Smooth Operator

Some people compare those who shave their pussies (or cocks) to pedophiles. They say it’s an effort to look like a kid, and to sexualize that. Here’s what I don’t get-

Every time you see an adult with a shaved crotch, *you* think of little kids’ private parts. How exactly does that make *me* a pedophile? I’m perfectly capable of looking at a naked adult and seeing a naked adult. If you’re not able to do that, then it seems you’re the one with the problem.

People shave lots of other body parts- legs, face, head, armpits, etc. So why don’t you think of kids when you see that? Why do you only think of kids when there are genitals involved? Who’s the pedophile here?

Self-Control

Online, lots of guys talk about how they need to be put in chastity because they can’t control themselves. They see themselves as too weak to maintain control of their masturbatory habits. So, of course, a cock cage is the solution.
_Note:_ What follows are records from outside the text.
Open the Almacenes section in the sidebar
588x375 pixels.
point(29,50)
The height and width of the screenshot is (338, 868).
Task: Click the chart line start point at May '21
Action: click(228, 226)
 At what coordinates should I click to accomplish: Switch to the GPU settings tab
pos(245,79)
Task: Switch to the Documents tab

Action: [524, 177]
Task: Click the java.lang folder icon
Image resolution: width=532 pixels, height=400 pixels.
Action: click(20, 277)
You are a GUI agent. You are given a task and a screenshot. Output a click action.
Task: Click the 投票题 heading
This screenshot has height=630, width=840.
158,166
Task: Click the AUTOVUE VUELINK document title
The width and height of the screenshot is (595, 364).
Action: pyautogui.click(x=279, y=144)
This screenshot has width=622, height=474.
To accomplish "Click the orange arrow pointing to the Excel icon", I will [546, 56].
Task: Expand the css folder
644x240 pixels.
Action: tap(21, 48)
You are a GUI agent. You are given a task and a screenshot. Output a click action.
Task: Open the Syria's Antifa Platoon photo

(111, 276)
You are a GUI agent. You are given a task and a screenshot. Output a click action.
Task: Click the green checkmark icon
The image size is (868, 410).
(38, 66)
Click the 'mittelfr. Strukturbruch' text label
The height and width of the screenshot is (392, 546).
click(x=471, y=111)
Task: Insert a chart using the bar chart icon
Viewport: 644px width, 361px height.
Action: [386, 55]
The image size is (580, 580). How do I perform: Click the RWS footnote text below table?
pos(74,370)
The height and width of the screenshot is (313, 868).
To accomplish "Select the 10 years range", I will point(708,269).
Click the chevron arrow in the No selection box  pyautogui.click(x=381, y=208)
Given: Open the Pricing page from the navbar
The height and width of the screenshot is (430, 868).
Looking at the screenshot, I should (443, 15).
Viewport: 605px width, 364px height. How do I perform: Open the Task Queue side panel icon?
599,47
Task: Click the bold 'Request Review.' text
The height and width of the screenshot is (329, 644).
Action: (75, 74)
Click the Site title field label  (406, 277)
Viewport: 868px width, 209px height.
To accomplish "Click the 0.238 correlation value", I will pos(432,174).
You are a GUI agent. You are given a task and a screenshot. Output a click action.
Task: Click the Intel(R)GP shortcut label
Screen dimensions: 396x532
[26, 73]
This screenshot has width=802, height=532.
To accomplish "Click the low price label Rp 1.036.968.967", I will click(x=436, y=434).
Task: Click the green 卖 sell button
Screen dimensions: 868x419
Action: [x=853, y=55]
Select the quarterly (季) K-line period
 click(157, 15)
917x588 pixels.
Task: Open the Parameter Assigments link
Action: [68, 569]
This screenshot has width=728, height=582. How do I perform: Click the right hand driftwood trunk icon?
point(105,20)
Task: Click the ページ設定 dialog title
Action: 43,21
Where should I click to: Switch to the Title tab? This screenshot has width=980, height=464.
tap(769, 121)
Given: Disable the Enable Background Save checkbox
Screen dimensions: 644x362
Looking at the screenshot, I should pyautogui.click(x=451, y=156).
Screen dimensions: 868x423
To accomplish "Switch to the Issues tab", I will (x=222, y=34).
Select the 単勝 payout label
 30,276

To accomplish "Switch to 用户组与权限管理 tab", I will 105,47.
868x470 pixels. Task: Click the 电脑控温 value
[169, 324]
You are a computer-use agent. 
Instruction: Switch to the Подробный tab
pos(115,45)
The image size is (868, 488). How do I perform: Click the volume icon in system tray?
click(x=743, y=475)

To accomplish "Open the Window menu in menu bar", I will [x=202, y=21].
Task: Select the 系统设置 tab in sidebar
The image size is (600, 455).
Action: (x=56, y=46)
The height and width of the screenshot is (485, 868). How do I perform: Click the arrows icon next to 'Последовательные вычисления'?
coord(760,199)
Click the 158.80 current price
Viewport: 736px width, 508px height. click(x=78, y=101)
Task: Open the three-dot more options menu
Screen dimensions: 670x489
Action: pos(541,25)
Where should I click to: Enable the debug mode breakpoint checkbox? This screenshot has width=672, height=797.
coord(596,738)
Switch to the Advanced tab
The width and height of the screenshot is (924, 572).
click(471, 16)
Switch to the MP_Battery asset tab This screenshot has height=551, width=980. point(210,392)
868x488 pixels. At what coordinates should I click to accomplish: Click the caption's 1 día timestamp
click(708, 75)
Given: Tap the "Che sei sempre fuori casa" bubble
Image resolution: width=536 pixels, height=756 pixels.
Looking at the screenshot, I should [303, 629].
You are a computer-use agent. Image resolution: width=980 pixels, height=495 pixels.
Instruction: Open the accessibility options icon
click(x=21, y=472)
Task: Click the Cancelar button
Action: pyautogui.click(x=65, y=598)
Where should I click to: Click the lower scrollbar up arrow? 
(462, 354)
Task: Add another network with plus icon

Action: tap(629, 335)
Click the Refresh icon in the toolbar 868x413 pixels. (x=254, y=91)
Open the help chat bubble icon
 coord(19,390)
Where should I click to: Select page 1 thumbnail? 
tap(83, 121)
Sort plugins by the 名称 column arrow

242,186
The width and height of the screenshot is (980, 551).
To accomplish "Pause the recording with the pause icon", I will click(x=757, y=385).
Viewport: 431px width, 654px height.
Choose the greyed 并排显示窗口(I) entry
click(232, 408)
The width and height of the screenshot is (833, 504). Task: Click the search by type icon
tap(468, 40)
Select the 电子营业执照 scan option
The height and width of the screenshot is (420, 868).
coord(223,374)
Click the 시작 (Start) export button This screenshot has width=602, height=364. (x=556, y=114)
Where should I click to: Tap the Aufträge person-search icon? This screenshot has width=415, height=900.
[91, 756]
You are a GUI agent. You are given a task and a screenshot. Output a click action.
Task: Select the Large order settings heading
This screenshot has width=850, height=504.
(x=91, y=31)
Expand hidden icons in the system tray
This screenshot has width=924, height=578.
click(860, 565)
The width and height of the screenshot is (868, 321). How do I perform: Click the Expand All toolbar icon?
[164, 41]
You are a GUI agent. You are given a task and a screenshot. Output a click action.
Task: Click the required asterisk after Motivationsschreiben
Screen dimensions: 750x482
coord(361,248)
How does this make any sense at all?

If you have no self-control, that’s a problem. If your wanking is getting to the point where it interferes with your life, you need more help than just a chastity device. If you’re genuinely addicted (to anything) then get help. It’s out there.

Besides, one of the hot parts of bdsm is giving control to someone else. If you don’t have that control in the first place, how can you give it to the other person? What kind of domme would want to be with someone who’s too weak to control his own life, someone who doesn’t have his affairs in order?

If you’re talking with other bdsmers, and you’re into t&d, just be honest about it. There’s no need to make up some story or absurd reason why you “need” to be locked up. If you’re into it, that’s reason enough. If this type of play does something for you, do it.

Yes, I’m Still Alive

As far as I know, anyway.

Haven’t been around much lately. The past six weeks, I’ve been seeing someone, but we just split a few days ago. We were both hoping it’d work out, but it didn’t.

Still looking for a job closer to the city, but the job market sucks right now.

Sheeple

I’m all for learning lessons from the past. If I (or others) can benefit from someone else’s experience and mistakes, that’s definitely a good thing. But I fail to see the sense in clinging to tradition. Why should I structure my relationships a certain way or restrict myself in some way just because others have done it in the past? How exactly does this benefit anyone? I see no sense in playing follow-the-leader, especially when the “leaders” aren’t living their relationships in a way that I’d like to.

That’s not to say that there’s nothing of value to be learned from others’ experiences. There is. Still, learning from what they’ve done is a lot different than trying to mimic their attitudes, beliefs, ways, and values. You can learn from the past without getting rid of your individuality. But when you try to replicate others’ experiences and adopt their beliefs rather than doing things your own way, you do so at the expense of your own identity.

I (and many others) broke away from the “normal” or vanilla way of doing things in order to be involved with bdsm. I decided that I have no reason to be restricted by their arbitrary rules. So why should I adopt another set of rules that I don’t agree with? Isn’t that just trading one inconvenience for another? I’d much rather be true to who I am without having to worry about whether I’m acting and thinking in a way that will be approved of by the bdsm tribunal.

The founders of the bdsm community should be lauded for what they’ve done in building an in-the-flesh community of individuals with similar interests. Commended, but not revered as deities. Yes, they accomplished something great. But we don’t need to parrot their actions and attitudes. We can keep the foundations of the community they started without sacrificing ourselves in the process.

The demographics of the community were different then. At first, it was all gay veteran bikers. Now, the scene is made up of various sexualities and genders with a wide range of interests and styles. Lots of hetero and bi people saw the gay leather community and wanted one for themselves, so they started with that framework that the leathermen had built and tweaked it to fit them. The two communities are still very different, so it’s absurd to think that we should all adhere to the old guard way of doing things.